Auf den Brettern der Erfahrung

■ Von Spätzündern, Herzschrittmachern und grauen Zellen

Manche werden erst im Alter nach einem arbeitsreichen Leben zum Bühnenstar. Aber wenn sich alte Menschen in einer munteren Rentnergruppe zusammentun, dann machen sie höchst amüsierliches Volkstheater. Allein in Berlin gibt es mittlerweile vier Laienspielgruppen mit alten Menschen. Sie nennen sich „Spätzünder“, „Herzschrittmacher“, „Graue Zellen“ und „6 Richtige“ und erfreuen sich anhaltender Begeisterung beim vorwiegend gleichaltrigen Publikum.

Begonnen hat ihre Geschichte vor acht Jahren, als die damals 23jährige Eva Bittner per Kleinanzeige zu einem Theaterworkshop aufrief. Von vielen Interessierten blieb ein Dutzend übrig, sie nannten sich „Spätzünder“ und brachten bald ihre erste Produktion zum Thema Einsamkeit im Alter auf die Bühne. Der Erfolg beim Publikum war groß, andere Produktionen folgten nach. Gespielt wurde (und wird) in Seniorenfreizeitstätten, Altentreffs oder Nachbarschaftsheimen. Da der Bedarf groß war und die Begeisterung im Publikum bei manchen die Lust aufs Selbermachen weckte, entstanden bald neue Gruppen mit ähnlichem Konzept. Ihre zentrale Koordinationsstelle ist das Nachbarschaftsheim Schöneberg in der Fregestraße: Dort finden unter fachlicher (Regie-)Betreuung Proben statt, dort ist auch das gemeinsame organisatorische Projektdach „Theater der Erfahrungen“ beherbergt.

Gemeinsam ist allen Produktionen die langsame Erarbeitung des Textes durch die Schauspieler selbst; bis auf eine Ausnahme entstanden alle Stücke während der Probenarbeit. Sie handeln von den Schwierigkeiten des Zusammenlebens in der Alten-WG, Vorurteilen gegenüber alten Leuten, alltäglichen Dramen und Komödien, aber auch heikle Fragen wie Sexualität und Abtreibung werden nicht ausgespart. Wo Kritik an Engstirnigkeit und Charakterschwäche geübt wird, kommt sie nie bierernst und verbissen rüber, sondern stets humorvoll und augenzwinkernd.
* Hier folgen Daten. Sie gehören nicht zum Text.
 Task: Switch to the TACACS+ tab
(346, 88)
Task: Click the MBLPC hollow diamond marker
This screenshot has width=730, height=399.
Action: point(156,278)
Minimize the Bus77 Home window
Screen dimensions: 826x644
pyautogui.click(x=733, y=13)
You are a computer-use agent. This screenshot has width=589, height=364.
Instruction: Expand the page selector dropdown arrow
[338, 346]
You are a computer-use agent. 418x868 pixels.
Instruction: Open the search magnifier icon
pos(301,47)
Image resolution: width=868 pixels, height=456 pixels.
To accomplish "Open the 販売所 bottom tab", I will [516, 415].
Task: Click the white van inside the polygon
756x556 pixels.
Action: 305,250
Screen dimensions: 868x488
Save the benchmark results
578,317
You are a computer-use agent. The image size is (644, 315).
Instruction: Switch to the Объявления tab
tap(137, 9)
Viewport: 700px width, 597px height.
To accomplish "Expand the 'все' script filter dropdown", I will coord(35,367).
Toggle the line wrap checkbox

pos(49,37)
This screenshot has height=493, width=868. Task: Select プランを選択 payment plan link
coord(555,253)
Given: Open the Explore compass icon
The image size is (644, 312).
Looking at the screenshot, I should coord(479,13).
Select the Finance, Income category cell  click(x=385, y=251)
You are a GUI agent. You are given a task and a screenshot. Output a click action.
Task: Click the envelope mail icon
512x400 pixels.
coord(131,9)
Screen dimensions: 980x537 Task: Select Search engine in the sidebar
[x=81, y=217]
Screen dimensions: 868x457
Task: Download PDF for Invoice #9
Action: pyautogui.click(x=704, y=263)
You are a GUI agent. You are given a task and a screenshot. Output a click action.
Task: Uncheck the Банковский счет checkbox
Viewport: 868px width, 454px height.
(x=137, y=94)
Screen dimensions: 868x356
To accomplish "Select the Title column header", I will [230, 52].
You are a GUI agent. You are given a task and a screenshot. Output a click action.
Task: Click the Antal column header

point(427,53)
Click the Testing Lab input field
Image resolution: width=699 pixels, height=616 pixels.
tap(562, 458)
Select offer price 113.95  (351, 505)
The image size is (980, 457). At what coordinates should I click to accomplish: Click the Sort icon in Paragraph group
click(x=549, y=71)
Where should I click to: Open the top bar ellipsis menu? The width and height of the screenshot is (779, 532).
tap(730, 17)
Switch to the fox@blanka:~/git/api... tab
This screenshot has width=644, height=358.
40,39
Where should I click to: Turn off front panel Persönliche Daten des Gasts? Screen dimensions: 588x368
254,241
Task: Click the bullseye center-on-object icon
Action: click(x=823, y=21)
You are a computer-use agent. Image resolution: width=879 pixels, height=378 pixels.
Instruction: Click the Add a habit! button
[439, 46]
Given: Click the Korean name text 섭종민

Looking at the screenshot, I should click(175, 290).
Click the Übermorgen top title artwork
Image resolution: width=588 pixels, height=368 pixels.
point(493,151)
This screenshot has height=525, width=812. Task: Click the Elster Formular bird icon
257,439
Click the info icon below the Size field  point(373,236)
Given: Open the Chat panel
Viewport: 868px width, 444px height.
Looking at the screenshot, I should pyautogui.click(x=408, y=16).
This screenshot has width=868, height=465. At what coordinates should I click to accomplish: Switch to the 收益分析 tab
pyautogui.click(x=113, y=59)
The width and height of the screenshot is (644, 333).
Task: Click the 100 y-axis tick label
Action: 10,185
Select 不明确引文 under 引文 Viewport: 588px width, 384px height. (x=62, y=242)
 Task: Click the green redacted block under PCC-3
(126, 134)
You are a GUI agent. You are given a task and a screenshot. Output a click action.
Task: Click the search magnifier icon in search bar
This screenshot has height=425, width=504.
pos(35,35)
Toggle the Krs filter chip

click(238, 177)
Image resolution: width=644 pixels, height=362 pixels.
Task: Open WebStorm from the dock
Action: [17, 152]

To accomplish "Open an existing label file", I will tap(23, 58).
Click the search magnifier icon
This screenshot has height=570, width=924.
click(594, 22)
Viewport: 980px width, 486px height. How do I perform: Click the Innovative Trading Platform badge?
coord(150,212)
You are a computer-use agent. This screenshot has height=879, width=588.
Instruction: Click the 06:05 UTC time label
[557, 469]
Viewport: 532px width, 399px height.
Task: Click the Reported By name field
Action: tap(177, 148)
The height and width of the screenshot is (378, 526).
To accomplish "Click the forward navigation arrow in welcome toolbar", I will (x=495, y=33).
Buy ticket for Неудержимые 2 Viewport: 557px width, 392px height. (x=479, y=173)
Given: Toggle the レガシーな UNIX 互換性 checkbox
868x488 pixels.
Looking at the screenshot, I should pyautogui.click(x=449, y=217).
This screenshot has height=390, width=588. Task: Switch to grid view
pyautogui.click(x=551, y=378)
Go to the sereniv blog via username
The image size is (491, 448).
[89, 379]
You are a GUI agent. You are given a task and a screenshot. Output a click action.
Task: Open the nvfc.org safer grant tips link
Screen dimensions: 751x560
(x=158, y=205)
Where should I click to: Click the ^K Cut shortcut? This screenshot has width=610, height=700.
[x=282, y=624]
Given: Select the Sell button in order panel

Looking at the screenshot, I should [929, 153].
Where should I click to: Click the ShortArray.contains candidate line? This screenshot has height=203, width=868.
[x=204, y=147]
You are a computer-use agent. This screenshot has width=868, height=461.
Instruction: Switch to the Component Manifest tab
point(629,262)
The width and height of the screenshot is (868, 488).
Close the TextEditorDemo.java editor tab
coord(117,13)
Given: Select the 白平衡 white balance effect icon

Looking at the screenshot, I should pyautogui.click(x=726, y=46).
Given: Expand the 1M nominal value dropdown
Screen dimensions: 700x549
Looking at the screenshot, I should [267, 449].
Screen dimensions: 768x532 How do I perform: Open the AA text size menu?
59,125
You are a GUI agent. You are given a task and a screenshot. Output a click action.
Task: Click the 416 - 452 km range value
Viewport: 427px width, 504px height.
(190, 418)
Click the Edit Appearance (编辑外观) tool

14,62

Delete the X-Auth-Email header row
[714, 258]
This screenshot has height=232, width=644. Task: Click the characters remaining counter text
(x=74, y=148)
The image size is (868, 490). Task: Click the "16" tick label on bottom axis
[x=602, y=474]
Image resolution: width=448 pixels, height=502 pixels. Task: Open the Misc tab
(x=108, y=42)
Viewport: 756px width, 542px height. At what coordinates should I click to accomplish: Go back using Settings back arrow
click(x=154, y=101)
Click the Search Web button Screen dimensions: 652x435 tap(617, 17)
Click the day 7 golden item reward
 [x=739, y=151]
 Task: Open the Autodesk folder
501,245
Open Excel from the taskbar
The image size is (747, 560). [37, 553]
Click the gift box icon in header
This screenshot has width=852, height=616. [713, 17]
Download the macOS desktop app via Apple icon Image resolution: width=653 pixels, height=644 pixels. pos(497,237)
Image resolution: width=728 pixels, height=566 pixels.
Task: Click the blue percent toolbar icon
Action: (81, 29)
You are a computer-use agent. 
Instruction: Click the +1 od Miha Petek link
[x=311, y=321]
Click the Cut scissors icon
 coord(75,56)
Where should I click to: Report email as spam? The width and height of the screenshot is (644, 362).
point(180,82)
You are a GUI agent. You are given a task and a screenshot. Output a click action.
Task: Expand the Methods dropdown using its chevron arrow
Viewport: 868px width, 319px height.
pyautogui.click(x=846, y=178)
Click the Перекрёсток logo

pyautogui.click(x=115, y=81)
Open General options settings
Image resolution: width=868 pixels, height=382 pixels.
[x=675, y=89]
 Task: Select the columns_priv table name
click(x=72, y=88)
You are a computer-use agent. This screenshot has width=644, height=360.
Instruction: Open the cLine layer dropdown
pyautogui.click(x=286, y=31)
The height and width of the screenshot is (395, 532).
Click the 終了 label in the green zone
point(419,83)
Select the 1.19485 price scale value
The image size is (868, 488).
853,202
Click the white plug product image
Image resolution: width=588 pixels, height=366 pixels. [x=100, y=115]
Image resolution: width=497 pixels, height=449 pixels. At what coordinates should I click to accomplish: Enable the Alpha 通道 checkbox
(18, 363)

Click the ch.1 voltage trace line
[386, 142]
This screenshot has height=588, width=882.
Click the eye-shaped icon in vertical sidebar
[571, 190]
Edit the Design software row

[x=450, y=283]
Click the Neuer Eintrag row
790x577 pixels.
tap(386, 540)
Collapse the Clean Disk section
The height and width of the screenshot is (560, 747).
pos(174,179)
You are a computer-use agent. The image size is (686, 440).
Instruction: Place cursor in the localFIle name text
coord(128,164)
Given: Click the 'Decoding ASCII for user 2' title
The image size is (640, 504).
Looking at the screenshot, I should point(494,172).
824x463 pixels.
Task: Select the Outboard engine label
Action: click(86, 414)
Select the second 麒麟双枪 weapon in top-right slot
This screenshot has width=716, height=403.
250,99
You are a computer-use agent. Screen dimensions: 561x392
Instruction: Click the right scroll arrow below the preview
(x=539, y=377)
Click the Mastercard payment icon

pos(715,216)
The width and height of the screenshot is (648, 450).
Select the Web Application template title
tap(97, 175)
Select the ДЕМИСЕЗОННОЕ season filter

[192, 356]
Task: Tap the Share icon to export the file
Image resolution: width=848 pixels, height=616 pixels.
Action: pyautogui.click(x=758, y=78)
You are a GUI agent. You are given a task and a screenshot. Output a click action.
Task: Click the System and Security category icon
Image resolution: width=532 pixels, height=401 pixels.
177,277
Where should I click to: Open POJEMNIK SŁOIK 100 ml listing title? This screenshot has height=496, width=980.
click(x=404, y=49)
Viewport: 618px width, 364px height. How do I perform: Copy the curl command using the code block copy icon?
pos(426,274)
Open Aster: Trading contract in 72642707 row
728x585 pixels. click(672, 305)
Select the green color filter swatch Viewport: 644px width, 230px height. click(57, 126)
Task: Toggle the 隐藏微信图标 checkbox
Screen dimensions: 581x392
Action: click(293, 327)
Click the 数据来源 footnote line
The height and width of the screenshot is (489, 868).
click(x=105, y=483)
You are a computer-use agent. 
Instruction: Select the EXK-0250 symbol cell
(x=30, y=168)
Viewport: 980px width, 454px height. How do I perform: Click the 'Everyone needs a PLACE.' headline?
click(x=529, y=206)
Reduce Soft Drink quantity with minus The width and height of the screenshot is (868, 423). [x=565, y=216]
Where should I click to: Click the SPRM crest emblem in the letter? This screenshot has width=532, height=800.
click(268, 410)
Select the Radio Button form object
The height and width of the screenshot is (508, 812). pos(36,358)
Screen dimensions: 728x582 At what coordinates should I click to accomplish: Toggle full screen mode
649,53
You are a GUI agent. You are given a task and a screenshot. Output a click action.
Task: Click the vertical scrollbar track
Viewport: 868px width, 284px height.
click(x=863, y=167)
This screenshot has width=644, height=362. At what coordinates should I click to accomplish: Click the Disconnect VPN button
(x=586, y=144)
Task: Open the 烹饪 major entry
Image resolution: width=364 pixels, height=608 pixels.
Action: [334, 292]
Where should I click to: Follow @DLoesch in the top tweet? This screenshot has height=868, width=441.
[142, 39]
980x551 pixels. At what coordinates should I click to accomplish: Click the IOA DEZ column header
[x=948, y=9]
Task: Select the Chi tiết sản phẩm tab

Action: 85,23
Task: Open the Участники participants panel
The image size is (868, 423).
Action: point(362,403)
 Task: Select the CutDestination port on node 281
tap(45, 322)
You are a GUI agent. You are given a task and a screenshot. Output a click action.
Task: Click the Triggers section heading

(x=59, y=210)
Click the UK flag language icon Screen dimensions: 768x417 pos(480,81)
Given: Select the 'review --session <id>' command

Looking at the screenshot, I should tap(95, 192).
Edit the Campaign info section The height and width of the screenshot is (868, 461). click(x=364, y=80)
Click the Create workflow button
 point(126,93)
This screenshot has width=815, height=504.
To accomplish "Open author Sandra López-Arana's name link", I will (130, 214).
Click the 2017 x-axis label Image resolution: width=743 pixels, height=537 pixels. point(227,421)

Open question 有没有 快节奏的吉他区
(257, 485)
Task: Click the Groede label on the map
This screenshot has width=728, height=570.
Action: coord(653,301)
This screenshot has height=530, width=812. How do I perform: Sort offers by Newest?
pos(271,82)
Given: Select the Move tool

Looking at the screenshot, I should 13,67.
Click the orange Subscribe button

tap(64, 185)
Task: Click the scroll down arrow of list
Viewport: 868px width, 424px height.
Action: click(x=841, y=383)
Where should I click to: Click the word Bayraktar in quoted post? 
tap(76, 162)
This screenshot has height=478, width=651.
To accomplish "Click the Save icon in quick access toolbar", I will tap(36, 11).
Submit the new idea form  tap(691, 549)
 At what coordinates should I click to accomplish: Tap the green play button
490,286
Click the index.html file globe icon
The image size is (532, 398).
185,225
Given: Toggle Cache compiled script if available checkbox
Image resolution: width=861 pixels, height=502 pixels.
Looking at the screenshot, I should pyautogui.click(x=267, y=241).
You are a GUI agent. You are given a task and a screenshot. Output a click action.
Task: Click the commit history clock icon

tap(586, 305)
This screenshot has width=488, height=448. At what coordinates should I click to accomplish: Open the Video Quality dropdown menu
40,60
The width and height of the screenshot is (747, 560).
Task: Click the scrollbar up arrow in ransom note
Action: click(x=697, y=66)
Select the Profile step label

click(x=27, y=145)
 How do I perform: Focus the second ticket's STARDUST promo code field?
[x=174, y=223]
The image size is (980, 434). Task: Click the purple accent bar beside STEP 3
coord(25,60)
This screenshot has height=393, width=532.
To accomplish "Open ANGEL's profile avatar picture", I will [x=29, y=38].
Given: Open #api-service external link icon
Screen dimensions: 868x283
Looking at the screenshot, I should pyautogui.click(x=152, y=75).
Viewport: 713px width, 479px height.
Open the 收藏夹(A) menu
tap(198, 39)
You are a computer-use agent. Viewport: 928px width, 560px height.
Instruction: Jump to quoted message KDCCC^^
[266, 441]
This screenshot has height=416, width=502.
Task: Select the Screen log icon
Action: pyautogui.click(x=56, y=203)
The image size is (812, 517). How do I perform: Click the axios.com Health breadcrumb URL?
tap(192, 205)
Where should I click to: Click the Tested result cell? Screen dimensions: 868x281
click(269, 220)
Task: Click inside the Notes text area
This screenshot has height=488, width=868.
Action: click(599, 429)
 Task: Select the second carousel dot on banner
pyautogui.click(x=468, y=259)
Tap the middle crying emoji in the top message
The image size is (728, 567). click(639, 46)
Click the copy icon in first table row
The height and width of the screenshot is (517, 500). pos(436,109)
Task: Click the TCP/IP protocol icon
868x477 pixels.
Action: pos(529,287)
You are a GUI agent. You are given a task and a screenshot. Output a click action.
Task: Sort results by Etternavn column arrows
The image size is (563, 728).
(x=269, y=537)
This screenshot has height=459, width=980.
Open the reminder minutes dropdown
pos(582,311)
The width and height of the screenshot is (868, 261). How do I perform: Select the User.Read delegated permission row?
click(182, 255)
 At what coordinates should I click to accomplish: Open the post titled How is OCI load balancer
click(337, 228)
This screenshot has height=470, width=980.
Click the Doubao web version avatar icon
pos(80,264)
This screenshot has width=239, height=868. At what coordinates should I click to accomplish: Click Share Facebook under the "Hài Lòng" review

Was die Vorführungen darüber hinaus angenehm von so mancher Produktion einer freien Theatergruppe unterscheidet, ist der unverkrampfte Umgang mit dem Medium. Die alten Leute haben es offensichtlich nicht nötig, sich an der Elle des Kulturbetriebes zu messen. Statt Professionalität vorzugaukeln und dem letzten Schrei auf der Spur zu sein, liefern sie konventionelles schauspielerisches Handwerk als Laien. So bleibt das Theater nahe an seinem Ursprung: Es zählt die Lust am Spiel und die Möglichkeit, im Spiel Erfahrungen zu verarbeiten.

U.M.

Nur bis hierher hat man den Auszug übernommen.